Ojear
un periódico, oír una tertulia –quien la soporte -, ver un telediario - el que
todavía los siga- , supone un suplicio, una especie de castigo de Sísifo que
desazona a todo aquel que quiera entender algo que le ilumine y no le siembre
de sombras y dudas. No es fácil lograr encontrar una sensación de
entendimiento, de coherencia, que ilumine la situación que atravesamos y mucho
menos que pueda vislumbrar un futuro. Es esta duda etérea, ese magma
informe de sucesos, lo que más desasosiega y nos impide vivir y entender lo que es la vida. No la vida en
abstracto, que puede tener diversos sentidos, sino lo que verdaderamente pudiéramos
llamar Vida, la experiencia personal de lo que realmente somos sentimos,
sufrimos y encontrarle un sentido.
Por
eso, hoy el Náufrago, de todos los espectáculos mostrados por los medios que dicen que informan o
embarullan, ha escogido la reflexión de un articulista que le ha abierto un
poco de luz entre tanta sombra y tanta
duda: ¿REALIDAD O ESPECTÁCULO?

5 comentarios:
Totalmente de acuerdo, Náufrago. Interesante post. Te enlazo en el saloncito a propósito de mi entrada de actrices diferentes.

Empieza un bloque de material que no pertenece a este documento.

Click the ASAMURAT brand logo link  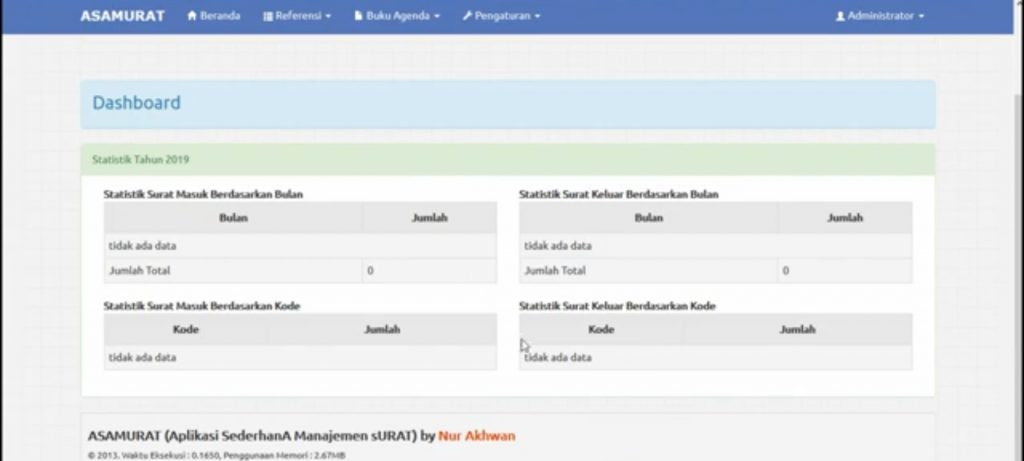(x=122, y=16)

Felices sueños. ¡Qué tarde es ya!
Firmado: una noctámbula.
:)
La imagen hoy en día lo es todo: en los debates políticos es más importante la corbata y el sudor que las ideas a discutir; el eslogan impactante aunque no diga nada que el pènsamiento inteligente. Hace ya mucho lo dijo McLuhan en El medio es el mensaje y ahora la imagen es el medio y el mensaje todo junto.
Salu2
Interesante, Juan Carlos.
Pues sí, Juan Carlos, Campu, parece que la imagen, el espectáculo, las sombras chinescas, son el medio del que se sirven los medios para mantenernos en la Caverna de la que ya hablaba Platón, sin ver lo que es la LUZ y no sólo la sombra.

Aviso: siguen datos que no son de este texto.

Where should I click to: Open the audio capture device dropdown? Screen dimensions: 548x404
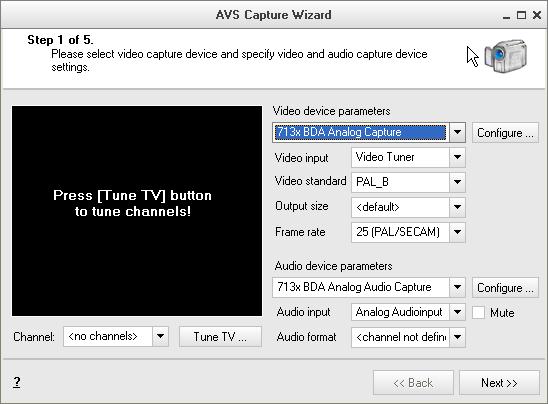point(457,287)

Deberíamos ir por la vida tal como somos y no cubiertos con una máscara que consideremos que 'somos' nosotros mismos. Quizá seamos 'personas' en el sentido que los clásicos daban a los actores que actuaban con una 'máscara' que ocultaba su verdadero rostro.
Perdonad el rollo.
Pero es cierto que a veces las máscaras son necesarias para comer. Desgraciadamente, la vida es un teatro continuo en tantos ámbitos...Esperemos conservar al menos un momento para nosotros. En el que podamos ser de verdad lo que somos.